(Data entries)

────────

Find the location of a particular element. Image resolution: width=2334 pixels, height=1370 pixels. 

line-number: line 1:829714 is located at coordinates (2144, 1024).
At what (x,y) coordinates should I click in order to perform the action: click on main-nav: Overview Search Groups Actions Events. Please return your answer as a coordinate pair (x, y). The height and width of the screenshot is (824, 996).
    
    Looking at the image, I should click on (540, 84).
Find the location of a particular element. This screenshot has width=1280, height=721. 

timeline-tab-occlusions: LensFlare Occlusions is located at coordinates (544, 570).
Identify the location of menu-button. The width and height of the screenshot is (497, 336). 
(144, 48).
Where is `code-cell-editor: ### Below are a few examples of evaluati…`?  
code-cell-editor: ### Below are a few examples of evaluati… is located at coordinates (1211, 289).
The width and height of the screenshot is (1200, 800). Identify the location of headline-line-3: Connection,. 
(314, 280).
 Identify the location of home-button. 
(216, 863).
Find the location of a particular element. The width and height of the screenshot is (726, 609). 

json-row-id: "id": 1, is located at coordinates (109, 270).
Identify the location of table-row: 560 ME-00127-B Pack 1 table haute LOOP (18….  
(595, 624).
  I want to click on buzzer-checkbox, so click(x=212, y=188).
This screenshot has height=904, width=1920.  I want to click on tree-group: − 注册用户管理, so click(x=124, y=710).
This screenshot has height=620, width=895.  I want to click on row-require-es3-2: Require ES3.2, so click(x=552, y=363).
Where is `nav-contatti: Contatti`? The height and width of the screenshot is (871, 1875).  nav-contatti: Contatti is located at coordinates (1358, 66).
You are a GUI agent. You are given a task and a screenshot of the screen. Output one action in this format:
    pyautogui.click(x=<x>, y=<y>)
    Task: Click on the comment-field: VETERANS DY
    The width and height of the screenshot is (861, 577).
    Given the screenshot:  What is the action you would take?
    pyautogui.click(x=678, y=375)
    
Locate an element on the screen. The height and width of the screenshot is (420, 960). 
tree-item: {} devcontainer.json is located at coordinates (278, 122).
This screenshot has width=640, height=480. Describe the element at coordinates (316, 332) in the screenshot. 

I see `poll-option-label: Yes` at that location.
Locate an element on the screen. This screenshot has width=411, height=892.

────────

To-do item: Replace each occurrence of "Identify the location of" in the items above with "Give the position of", keeping everything else unchanged.

Response for this exercise:
Find the location of a particular element. Image resolution: width=2334 pixels, height=1370 pixels. 

line-number: line 1:829714 is located at coordinates (2144, 1024).
At what (x,y) coordinates should I click in order to perform the action: click on main-nav: Overview Search Groups Actions Events. Please return your answer as a coordinate pair (x, y). The height and width of the screenshot is (824, 996).
    
    Looking at the image, I should click on (540, 84).
Find the location of a particular element. This screenshot has width=1280, height=721. 

timeline-tab-occlusions: LensFlare Occlusions is located at coordinates (544, 570).
Give the position of menu-button. The width and height of the screenshot is (497, 336). 
(144, 48).
Where is `code-cell-editor: ### Below are a few examples of evaluati…`?  
code-cell-editor: ### Below are a few examples of evaluati… is located at coordinates (1211, 289).
The width and height of the screenshot is (1200, 800). Give the position of headline-line-3: Connection,. 
(314, 280).
 Give the position of home-button. 
(216, 863).
Find the location of a particular element. The width and height of the screenshot is (726, 609). 

json-row-id: "id": 1, is located at coordinates (109, 270).
Give the position of table-row: 560 ME-00127-B Pack 1 table haute LOOP (18….  
(595, 624).
  I want to click on buzzer-checkbox, so click(x=212, y=188).
This screenshot has height=904, width=1920.  I want to click on tree-group: − 注册用户管理, so click(x=124, y=710).
This screenshot has height=620, width=895.  I want to click on row-require-es3-2: Require ES3.2, so click(x=552, y=363).
Where is `nav-contatti: Contatti`? The height and width of the screenshot is (871, 1875).  nav-contatti: Contatti is located at coordinates (1358, 66).
You are a GUI agent. You are given a task and a screenshot of the screen. Output one action in this format:
    pyautogui.click(x=<x>, y=<y>)
    Task: Click on the comment-field: VETERANS DY
    The width and height of the screenshot is (861, 577).
    Given the screenshot:  What is the action you would take?
    pyautogui.click(x=678, y=375)
    
Locate an element on the screen. The height and width of the screenshot is (420, 960). 
tree-item: {} devcontainer.json is located at coordinates (278, 122).
This screenshot has width=640, height=480. Describe the element at coordinates (316, 332) in the screenshot. 

I see `poll-option-label: Yes` at that location.
Locate an element on the screen. This screenshot has width=411, height=892.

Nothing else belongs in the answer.